You have my support. We agree on the goal to make it easier to contribute to Scheme, and help Scheme progress faster.
Thank you! And thanks for working on scheme-live so far.
It is also a technical issue, the Scheme world is so diverse in terms of implementations and goals that it is difficult to contribute to Scheme without a dedicated Scheme implementation for the purpose of the SRFI process and RnRS.
It is, but a big collection of working code would also motivate porting work. Unit testing and CI could be solved in one place, especially if we use a monorepo. Then adding tests for any new code can immediately use the work that has gone into those tools, and for portability there are lots of existing cond-expand's to use as examples for how to do it.
A sample implementation of Scheme and SRFI would be awesome but I assume it's too difficult to pull off, unless an existing implementation is gradually turned into the sample implementation by adding features.
Would the people around SRFI be interested in formalizing the lightweight work we already more or less have?
I do not understand the question. What needs formalization?

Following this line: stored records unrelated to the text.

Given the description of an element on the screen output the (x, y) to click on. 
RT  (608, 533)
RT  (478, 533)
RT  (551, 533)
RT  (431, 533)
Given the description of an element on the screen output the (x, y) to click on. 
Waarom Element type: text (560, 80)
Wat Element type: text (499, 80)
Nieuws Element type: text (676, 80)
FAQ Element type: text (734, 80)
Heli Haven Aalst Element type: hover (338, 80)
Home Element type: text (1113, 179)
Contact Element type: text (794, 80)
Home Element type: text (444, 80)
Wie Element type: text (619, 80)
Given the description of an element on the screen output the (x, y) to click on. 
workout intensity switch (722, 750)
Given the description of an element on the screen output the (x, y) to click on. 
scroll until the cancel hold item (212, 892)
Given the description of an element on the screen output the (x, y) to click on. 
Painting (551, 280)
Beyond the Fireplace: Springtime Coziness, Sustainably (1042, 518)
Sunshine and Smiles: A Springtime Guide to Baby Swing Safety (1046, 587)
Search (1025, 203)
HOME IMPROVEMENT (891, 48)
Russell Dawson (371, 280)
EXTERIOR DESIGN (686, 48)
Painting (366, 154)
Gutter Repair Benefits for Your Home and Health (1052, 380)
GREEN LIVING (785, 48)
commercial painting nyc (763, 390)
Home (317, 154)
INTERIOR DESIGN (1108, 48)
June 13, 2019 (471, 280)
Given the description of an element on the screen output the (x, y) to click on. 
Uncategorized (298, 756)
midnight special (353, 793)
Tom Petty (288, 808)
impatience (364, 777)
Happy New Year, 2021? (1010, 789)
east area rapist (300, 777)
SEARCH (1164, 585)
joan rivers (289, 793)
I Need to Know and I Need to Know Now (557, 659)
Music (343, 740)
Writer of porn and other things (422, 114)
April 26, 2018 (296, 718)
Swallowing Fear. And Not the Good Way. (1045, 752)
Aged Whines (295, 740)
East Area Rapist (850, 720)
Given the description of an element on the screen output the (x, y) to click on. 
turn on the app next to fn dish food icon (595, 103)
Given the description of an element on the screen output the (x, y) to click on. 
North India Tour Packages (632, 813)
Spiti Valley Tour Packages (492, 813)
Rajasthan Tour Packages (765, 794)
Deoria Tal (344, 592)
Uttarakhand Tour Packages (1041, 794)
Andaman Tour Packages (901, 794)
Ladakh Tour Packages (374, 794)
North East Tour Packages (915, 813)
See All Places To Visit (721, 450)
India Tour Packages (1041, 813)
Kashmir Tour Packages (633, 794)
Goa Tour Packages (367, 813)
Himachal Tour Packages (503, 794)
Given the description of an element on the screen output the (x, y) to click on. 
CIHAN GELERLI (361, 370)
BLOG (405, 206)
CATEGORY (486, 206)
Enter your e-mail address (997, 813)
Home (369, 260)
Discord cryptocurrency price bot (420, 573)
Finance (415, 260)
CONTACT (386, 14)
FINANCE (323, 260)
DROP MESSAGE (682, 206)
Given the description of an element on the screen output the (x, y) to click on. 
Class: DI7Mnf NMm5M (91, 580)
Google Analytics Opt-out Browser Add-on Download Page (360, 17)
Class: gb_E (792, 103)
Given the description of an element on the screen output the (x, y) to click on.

Really just blessing a monorepo with "official" status. The community is already doing work like this, but it's split into many libraries around the net, with different people working on each library. If we had one library that is known as a canonical one, with many people working on it (roughly, the people now writing SRFIs, plus anyone else who wants to join) people would slowly learn to trust it.
The library collections like Schemepunk, Yuni, Spells, Spheres, etc. are especially interesting as prior art. These are like Scheme Live, but tend to have one maintainer who stops working on it after a few years. Ideally we could roll all of them into one collection with enough people to ensure continued maintenance.